Begin Records for processing

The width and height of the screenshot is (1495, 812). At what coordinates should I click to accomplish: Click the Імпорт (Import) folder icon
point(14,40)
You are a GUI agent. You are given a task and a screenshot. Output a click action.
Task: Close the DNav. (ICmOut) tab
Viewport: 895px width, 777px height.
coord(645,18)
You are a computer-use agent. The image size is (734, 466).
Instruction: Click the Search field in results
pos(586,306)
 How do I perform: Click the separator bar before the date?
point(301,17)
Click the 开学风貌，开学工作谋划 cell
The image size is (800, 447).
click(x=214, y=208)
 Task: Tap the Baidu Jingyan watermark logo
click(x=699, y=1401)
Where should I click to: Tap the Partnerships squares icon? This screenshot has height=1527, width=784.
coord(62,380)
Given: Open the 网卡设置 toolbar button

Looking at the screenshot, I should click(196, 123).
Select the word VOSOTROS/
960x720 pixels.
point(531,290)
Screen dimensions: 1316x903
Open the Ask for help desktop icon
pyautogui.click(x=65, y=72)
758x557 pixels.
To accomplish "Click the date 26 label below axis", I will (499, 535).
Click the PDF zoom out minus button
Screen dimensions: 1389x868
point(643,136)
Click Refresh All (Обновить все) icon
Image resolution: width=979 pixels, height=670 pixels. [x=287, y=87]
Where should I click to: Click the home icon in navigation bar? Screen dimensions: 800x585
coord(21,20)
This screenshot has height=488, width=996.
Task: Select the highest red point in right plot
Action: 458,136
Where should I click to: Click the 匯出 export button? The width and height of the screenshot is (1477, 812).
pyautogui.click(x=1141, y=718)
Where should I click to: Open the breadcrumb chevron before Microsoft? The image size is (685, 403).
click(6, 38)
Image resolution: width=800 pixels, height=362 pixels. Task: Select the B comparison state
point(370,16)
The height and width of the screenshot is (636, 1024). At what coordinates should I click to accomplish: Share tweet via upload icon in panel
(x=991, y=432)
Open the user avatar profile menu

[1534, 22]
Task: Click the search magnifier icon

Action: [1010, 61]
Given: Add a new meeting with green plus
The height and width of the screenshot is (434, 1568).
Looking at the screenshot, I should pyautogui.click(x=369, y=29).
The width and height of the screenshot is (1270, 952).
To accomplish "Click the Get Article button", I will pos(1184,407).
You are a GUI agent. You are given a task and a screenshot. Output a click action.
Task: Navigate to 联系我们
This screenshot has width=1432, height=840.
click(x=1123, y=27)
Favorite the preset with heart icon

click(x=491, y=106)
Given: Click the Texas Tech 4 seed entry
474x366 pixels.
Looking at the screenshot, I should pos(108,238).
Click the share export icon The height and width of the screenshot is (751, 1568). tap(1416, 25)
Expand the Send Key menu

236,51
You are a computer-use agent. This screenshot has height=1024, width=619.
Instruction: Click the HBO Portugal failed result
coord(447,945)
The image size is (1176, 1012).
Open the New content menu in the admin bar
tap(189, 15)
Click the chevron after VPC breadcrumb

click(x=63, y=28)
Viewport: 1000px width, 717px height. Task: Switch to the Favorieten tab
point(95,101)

End Records for processing

◆ Task statement:
Recast the listing above as a numbered list, dropping any blank lines.

◆ Final result:
1. The width and height of the screenshot is (1495, 812). At what coordinates should I click to accomplish: Click the Імпорт (Import) folder icon
2. point(14,40)
3. You are a GUI agent. You are given a task and a screenshot. Output a click action.
4. Task: Close the DNav. (ICmOut) tab
5. Viewport: 895px width, 777px height.
6. coord(645,18)
7. You are a computer-use agent. The image size is (734, 466).
8. Instruction: Click the Search field in results
9. pos(586,306)
10.  How do I perform: Click the separator bar before the date?
11. point(301,17)
12. Click the 开学风貌，开学工作谋划 cell
13. The image size is (800, 447).
14. click(x=214, y=208)
15.  Task: Tap the Baidu Jingyan watermark logo
16. click(x=699, y=1401)
17. Where should I click to: Tap the Partnerships squares icon? This screenshot has height=1527, width=784.
18. coord(62,380)
19. Given: Open the 网卡设置 toolbar button
20. Looking at the screenshot, I should click(196, 123).
21. Select the word VOSOTROS/
22. 960x720 pixels.
23. point(531,290)
24. Screen dimensions: 1316x903
25. Open the Ask for help desktop icon
26. pyautogui.click(x=65, y=72)
27. 758x557 pixels.
28. To accomplish "Click the date 26 label below axis", I will (499, 535).
29. Click the PDF zoom out minus button
30. Screen dimensions: 1389x868
31. point(643,136)
32. Click Refresh All (Обновить все) icon
33. Image resolution: width=979 pixels, height=670 pixels. [x=287, y=87]
34. Where should I click to: Click the home icon in navigation bar? Screen dimensions: 800x585
35. coord(21,20)
36. This screenshot has height=488, width=996.
37. Task: Select the highest red point in right plot
38. Action: 458,136
39. Where should I click to: Click the 匯出 export button? The width and height of the screenshot is (1477, 812).
40. pyautogui.click(x=1141, y=718)
41. Where should I click to: Open the breadcrumb chevron before Microsoft? The image size is (685, 403).
42. click(6, 38)
43. Image resolution: width=800 pixels, height=362 pixels. Task: Select the B comparison state
44. point(370,16)
45. The height and width of the screenshot is (636, 1024). At what coordinates should I click to accomplish: Share tweet via upload icon in panel
46. (x=991, y=432)
47. Open the user avatar profile menu
48. [1534, 22]
49. Task: Click the search magnifier icon
50. Action: [1010, 61]
51. Given: Add a new meeting with green plus
52. The height and width of the screenshot is (434, 1568).
53. Looking at the screenshot, I should pyautogui.click(x=369, y=29).
54. The width and height of the screenshot is (1270, 952).
55. To accomplish "Click the Get Article button", I will pos(1184,407).
56. You are a GUI agent. You are given a task and a screenshot. Output a click action.
57. Task: Navigate to 联系我们
58. This screenshot has width=1432, height=840.
59. click(x=1123, y=27)
60. Favorite the preset with heart icon
61. click(x=491, y=106)
62. Given: Click the Texas Tech 4 seed entry
63. 474x366 pixels.
64. Looking at the screenshot, I should pos(108,238).
65. Click the share export icon The height and width of the screenshot is (751, 1568). tap(1416, 25)
66. Expand the Send Key menu
67. 236,51
68. You are a computer-use agent. This screenshot has height=1024, width=619.
69. Instruction: Click the HBO Portugal failed result
70. coord(447,945)
71. The image size is (1176, 1012).
72. Open the New content menu in the admin bar
73. tap(189, 15)
74. Click the chevron after VPC breadcrumb
75. click(x=63, y=28)
76. Viewport: 1000px width, 717px height. Task: Switch to the Favorieten tab
77. point(95,101)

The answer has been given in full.